À l’échelle de Société Générale, un travail de clarification des règles et d’harmonisation des procédures a été entrepris de longue date, avec la mise en place d’un socle commun et de standards homogènes pour tous les pays où le Groupe est présent. Ces outils, modulables, ont été pensés pour pouvoir s’améliorer en continu et évoluer en fonction des attentes des clients et des régulateurs de chaque marché.

L’optimisation de la vérification d’identité ne s’arrête pas là. En parallèle, l’automatisation de tout ou partie des procédures de collecte et de vérification est en cours, en ayant conscience que les automates ne pourront jamais tout faire pour tous les clients : des analystes bien humains seront toujours requis pour évaluer les situations les plus complexes. 

Automatiser et réutiliser tant que possible
 

 

« L’automatisation représente un levier clé pour l’augmentation de la satisfaction client, ainsi que pour l’efficacité opérationnelle. L’un des enjeux est d’automatiser la collecte, dans le cadre d’un parcours multicanal, avec un traitement fluide, transparent et instantané des données. »

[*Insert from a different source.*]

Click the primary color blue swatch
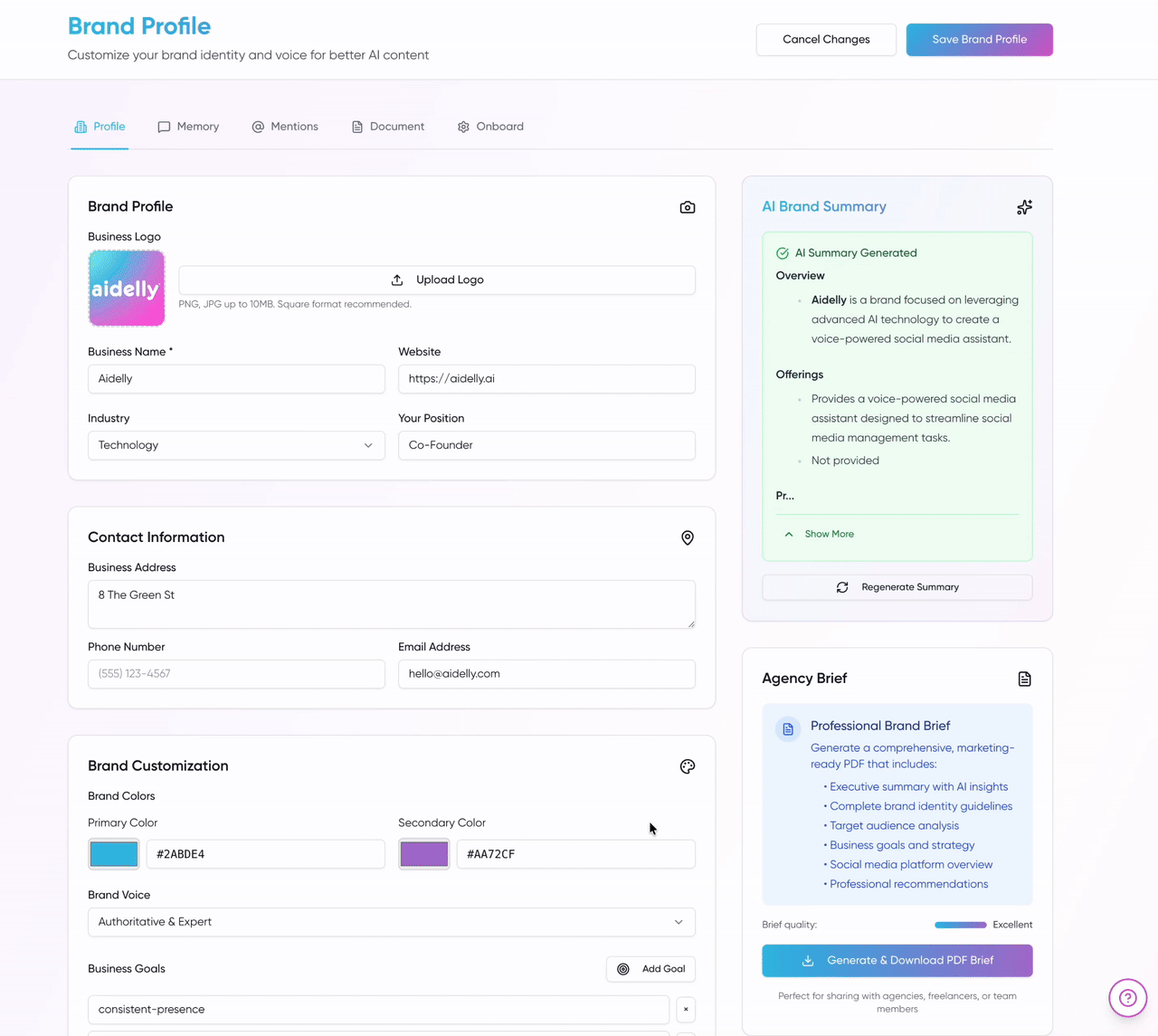 click(114, 854)
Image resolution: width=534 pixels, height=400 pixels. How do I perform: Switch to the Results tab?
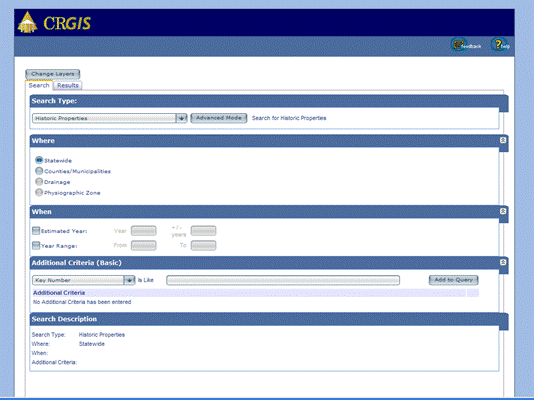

Automatiser se traduit aussi par “réutiliser” : par exemple, en identifiant les informations déjà disponibles au sein de la banque ou accessibles en externe, pour éviter aux clients de devoir les fournir à nouveau.
Partager les données déjà disponibles en interne est plus complexe qu’il n’y paraît, nécessitant la mise en place du cadre juridique approprié afin de respecter la réglementation et la protection des données personnelles, et de s’appuyer sur les bonnes plateformes techniques de partage de données et documents.

Concernant les données externes, en fonction des pays, des bases de données publiques ou privées sont accessibles, en particulier pour les entreprises (registres du commerce, registre des bénéficiaires effectifs, etc.). Développer des connexions automatiques avec ces sources permet de simplifier la vie des clients, tout en limitant les risques d’erreur. 

Une fois les documents collectés, les outils de reconnaissance de documents, capables d’identifier et extraire les données pertinentes, sont de plus en plus performants et permettent d’opérer des contrôles automatisés des documents KYC. De même, des solutions anti-fraude, de plus en plus sophistiquées permettent d’éviter l’usurpation d’identité via l’utilisation abusive de documents dont un simple scan aurait été volé. 

 

Développer la mutualisation et la collaboration

Pour les clients multi-bancarisés, un autre enjeu consiste à éviter de fournir plusieurs fois les mêmes informations à chaque groupe bancaire.

A cet effet, des initiatives de mutualisation entre banques sont en développement, à l’image de SWIFT KYC Registry ou de Clipeum, un consortium dont fait partie Société Générale. Clipeum permet aux grandes entreprises multi-bancarisées de centraliser leurs informations pour les partager, à la demande, avec les banques avec lesquelles elles travaillent, lorsque cela est nécessaire.

La collaboration entre institutions bancaires pour développer des outils communs est aussi une solution pour limiter les risques de piratage et de fraude : avec une plateforme unique d’hébergement et de partage servant à consolider les informations clés, les échanges de documents sont moins nombreux et plus sécurisés. 

Cette mutualisation - dans le respect du cadre légal et en totale transparence avec le client - est l’un des axes de travail les plus prometteurs pour continuer à simplifier les parcours client et les procédures de KYC dans les années à venir.